Products I want to use:

1- Glucosamine 
2- Chondroitin
3- MSM
4- Omega 3 wild fish oil
5- Vitamin E
6- Vitamin C

Basically I am willing to do whatever necessary to make her feel as good as possible, she loved to chase squirrels and I want to keep the arthritis away, and I have full faith in the above products. Please feel free to add any products .
Any suggestions, opinions and dosing info would be greatly appreciated. Note that she eats Orijen 5 Fish dry food, once daily mixed with a little Welness canned food.

Thank you all
Brad


----------



## TAN+ZAK

It is such a shame with GSDs, just when you get them exactly how you want them the arthritus kicks in. The best thing i have ever found for it is a bioflow magnetic collar. You need to keep it on constantly and dont rely on it with a lead as the plastic clip will snap. I was able to get my old girl off painkillers with this. Also have you tried hydrotherapy,we found it a big help.


----------



## Perdido

From experience and research….
Arthritis is partly from inflammation and calcium loss. No one ever says what it really is.
Societies that consume 6mg/day of *Boron – A Mineral *… have almost no Arthritis. Jarrow Formulas has a Triple Boron of 3mg/pill. A lower dose would benefit dogs. *Boron helps keep Calcium in the bones*… Duh ! 

*Magnesium* also helps keep calcium in the bones.. .and helps move it into the bones from the blood. Do not consumer Calcium with Magnesium at the same time… as it bonds the Magnesium up so it can not work. One only absorbs 5% of Magnesium Oxide pills.. and maybe 10% of others.. powder is more effective.. But *one absorbs 50% of Magnesium Bicarbonate Water ! * Plus you can make it yourself cheaply… by adding 3 Tablespoons of plain Milk of Magnesium to a liter of Carbonated water or better yet – Carbonated Mineral Water. Then Shake and chill the bottle twice. This has 1,500 mg of Magnesium in it then.. drink 1/3 bottle/day yourself without food… use less of course for dogs. Search the net for info. Small amounts (50mg?) of Zinc per day helps Magnesium work… 

Chondroitin actually does not help arthritis studies show… so vitamin companies are going to stop adding it. The other supplements are great however.

*Raw Unfiltered Coconut Oil* is good for many things… Search for* Arthritis + Coconut Oil.*

*Low Dose Naltrexone (LDN) 4.5mg/day stops arthritis, cancer, etc…* They also give it to dogs and babies at lower doses. Skip’s Pharmacy in Boca Raton, FL fills scripts for it for dogs. A Yahoo Group… *LDN_4_Pets* has discussions about it, and info on Vets who prescribe it. *It is my #1 health tip to increase the Immunity & health*… No one discusses how to increase one's immunity. 

*Systemic Enzyme* Supplements are from plants.. Enzymes are involved in 3,000 adult body functions.. *They reduce INFLAMMATION* , including in the arteries which is where stroke and heart attacks start.
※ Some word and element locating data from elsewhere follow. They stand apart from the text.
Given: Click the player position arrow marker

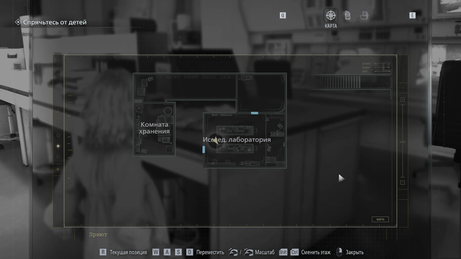Looking at the screenshot, I should 215,140.
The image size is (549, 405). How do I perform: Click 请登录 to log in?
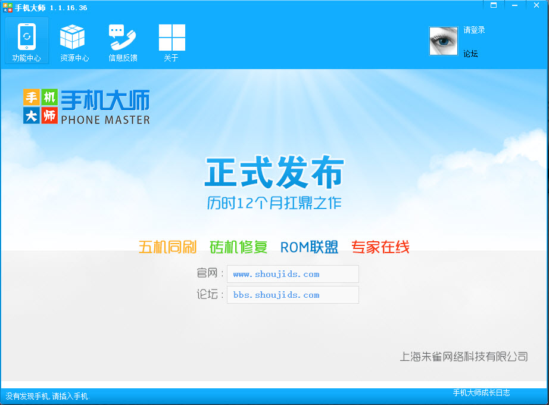(x=473, y=30)
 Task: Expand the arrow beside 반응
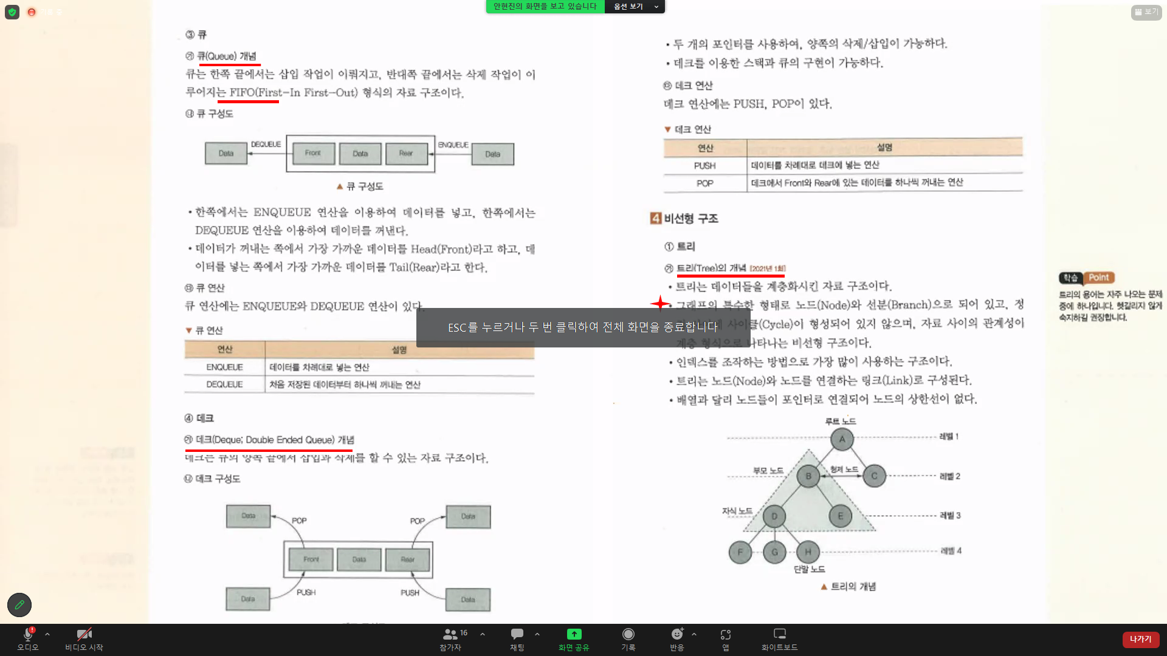(694, 634)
Read the reviews on Amazon. They speed up healing and reduce pain.


----------



## lzver

Perdido said:


> *Raw Unfiltered Coconut Oil* is good for many things… Search for* Arthritis + Coconut Oil.*


I was going to add Coconut Oil as well. My mom started taking it several months ago and she has seen improvements with her arthritis. 

It's good for many other things as well!


----------



## Diesel and Lace

We use Chondroitin with both of our senior dogs and it works well. THe one issue i have with it is sometimes they think they are super - dog and will do things that if they were not on it, they would never do. Have to pay attention and make sure they are not overextending their capabilities.


----------



## wolfstraum

there is a liquid product called *Next Level* made by Farnum which I gave to my old male for the last two years or so....

Farnam - Your partner in horse care


Exclusive fluid supplement helps keep joints lubricated
Powerful flex combination of every source of GAGs available
Contains glucosamine, shark cartilage, perna mussel, Ester C™ and MSM
Special bromelain enzyme solution absorbs quickly and digests easily
For horses and dogs
Available in 16 oz, 32 oz and gallon sizesEster C is a licensed trademark of Zila Nutraceuticals, Inc. and manufactured under U.S. patent 6,197,815 
the website link has links to retailers too....

Lee


----------



## Diesel and Lace

wolfstraum said:


> there is a liquid product called *Next Level* made by Farnum which I gave to my old male for the last two years or so....
> 
> Farnam - Your partner in horse care
> 
> 
> Exclusive fluid supplement helps keep joints lubricated
> Powerful flex combination of every source of GAGs available
> Contains glucosamine, shark cartilage, perna mussel, Ester C™ and MSM
> Special bromelain enzyme solution absorbs quickly and digests easily
> For horses and dogs
> Available in 16 oz, 32 oz and gallon sizesEster C is a licensed trademark of Zila Nutraceuticals, Inc. and manufactured under U.S. patent 6,197,815
> the website link has links to retailers too....
> 
> Lee



I have heard really great things about this too. A friend uses it on their dogs and they make a horse version which she gives the race horses.


----------



## Magwart

First and foremost, talk to your vet about Adequan therapy. (There's also a generic form of it that's a little less expensive...I can never remember what it's called though--your vet should know). Adequan helped me get my dog off Deramaxx/ Rimadyl, and he's better now than he was on NSAIDs! There are lots of threads in the archives about Adequan--please read up on it, as I know of nothing as powerful to help arthritic dogs.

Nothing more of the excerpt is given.